EXTRACT TO READ ->
────

UNITED STATES DISTRICT COURT WESTERN DISTRICT OF WASHINGTON AT TACOMA
Oct 6, 2011
CASE NO. C10-5244RBL (W.D. Wash. Oct. 6, 2011)

Opinion

CASE NO. C10-5244RBL.

October 6, 2011


ORDER GRANTING SUMMARY JUDGMENT


THIS MATTER is before the Court on its own Motion to Reconsider the Order Denying Plaintiff's Summary Judgment [Dkt. #66]. The Court has reviewed the materials for and against the Motion for Summary Judgment and the subsequent Motion for Reconsideration [Dkt. #67]. The Court heard oral argument on October 3, 2011. For the following reasons, the Court grants the Motion for Summary Judgment in favor of Plaintiff Ohio Casualty.

────

DATASET RECORDS ->

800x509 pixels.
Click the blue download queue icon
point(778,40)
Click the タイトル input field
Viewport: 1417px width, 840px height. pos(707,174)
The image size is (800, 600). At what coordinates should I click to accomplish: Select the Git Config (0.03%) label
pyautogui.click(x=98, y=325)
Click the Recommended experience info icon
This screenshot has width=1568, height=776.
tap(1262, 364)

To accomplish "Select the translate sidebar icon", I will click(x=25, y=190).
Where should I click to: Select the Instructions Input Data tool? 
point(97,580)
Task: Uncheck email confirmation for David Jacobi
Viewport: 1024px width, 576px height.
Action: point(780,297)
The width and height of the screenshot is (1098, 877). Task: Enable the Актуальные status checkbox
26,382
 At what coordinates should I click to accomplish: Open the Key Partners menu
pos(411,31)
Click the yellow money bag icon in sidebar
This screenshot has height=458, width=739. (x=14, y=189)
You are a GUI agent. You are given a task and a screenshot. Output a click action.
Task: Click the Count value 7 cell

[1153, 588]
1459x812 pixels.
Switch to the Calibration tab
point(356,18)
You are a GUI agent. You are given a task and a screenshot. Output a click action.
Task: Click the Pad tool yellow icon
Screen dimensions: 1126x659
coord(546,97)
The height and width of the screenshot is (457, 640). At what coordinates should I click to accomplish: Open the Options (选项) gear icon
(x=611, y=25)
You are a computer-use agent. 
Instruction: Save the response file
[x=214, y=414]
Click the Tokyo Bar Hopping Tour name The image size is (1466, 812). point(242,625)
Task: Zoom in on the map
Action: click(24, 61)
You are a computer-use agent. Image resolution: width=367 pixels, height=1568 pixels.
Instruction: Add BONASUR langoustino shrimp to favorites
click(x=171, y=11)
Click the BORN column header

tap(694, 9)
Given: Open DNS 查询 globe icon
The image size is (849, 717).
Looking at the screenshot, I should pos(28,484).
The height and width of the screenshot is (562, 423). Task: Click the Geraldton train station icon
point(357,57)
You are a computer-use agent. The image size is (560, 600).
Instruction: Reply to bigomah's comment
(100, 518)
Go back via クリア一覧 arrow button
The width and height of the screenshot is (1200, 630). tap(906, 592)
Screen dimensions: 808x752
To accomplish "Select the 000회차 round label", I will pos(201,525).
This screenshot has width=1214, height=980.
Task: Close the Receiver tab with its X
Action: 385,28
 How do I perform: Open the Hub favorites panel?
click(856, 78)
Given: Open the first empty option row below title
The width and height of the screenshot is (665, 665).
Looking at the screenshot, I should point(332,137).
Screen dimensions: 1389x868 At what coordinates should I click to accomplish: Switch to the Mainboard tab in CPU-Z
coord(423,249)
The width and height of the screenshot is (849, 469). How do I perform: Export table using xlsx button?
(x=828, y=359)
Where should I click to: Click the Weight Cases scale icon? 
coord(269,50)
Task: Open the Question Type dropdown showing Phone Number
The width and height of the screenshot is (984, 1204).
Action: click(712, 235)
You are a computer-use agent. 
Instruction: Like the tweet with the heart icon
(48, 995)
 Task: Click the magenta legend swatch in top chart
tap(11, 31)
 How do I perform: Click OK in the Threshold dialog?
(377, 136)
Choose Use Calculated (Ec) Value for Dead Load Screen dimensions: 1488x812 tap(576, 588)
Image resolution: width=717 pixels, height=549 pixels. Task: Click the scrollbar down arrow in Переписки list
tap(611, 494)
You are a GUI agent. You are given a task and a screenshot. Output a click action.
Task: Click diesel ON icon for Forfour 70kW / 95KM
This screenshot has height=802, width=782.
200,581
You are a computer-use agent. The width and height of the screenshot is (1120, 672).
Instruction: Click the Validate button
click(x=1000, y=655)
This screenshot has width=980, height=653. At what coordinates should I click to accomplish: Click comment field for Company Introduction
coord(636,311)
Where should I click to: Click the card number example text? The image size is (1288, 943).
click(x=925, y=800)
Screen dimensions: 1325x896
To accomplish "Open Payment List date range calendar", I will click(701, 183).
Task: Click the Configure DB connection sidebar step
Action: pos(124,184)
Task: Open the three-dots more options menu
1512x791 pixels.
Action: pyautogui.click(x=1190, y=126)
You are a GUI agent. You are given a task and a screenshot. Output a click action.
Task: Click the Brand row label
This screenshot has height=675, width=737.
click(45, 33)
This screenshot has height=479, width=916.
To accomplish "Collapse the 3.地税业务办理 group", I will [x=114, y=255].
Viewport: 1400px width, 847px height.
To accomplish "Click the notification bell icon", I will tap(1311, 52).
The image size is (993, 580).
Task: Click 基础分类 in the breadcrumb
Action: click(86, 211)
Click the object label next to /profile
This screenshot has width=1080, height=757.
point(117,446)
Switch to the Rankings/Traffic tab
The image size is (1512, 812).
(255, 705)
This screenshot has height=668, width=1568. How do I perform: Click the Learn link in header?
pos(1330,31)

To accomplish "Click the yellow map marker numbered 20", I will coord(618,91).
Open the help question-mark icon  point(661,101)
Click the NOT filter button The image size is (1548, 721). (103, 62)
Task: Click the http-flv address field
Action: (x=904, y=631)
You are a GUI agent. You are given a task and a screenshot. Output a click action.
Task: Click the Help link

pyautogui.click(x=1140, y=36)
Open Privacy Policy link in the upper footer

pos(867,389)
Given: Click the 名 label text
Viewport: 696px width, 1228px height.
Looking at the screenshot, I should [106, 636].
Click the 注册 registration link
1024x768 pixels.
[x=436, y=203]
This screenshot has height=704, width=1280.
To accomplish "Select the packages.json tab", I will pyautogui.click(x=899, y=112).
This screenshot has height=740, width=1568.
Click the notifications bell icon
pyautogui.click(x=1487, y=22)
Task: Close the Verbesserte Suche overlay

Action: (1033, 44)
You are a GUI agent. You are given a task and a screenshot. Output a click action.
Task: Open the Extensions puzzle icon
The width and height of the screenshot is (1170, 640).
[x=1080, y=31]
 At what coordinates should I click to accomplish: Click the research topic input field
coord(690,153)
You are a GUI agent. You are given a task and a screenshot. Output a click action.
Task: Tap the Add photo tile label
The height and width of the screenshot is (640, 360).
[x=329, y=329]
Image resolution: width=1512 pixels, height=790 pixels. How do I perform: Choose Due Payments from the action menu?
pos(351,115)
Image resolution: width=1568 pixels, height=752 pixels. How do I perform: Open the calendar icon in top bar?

────

TASK REQUIREMENTS ->
- A) On what date did the Court hear oral argument, according to the court order?
- B) Transcribe the court order, starting at "October 6, 2011" and ending at "Plaintiff Ohio Casualty.".
- C) According to the court order, why is this matter before the Court?

RESULTS OF THE TASKS ->
- A) October 3, 2011.

- B)
October 6, 2011


ORDER GRANTING SUMMARY JUDGMENT


THIS MATTER is before the Court on its own Motion to Reconsider the Order Denying Plaintiff's Summary Judgment [Dkt. #66]. The Court has reviewed the materials for and against the Motion for Summary Judgment and the subsequent Motion for Reconsideration [Dkt. #67]. The Court heard oral argument on October 3, 2011. For the following reasons, the Court grants the Motion for Summary Judgment in favor of Plaintiff Ohio Casualty.

- C) The matter is before the Court on the Court's own Motion to Reconsider its Order Denying Plaintiff's Summary Judgment [Dkt. #66].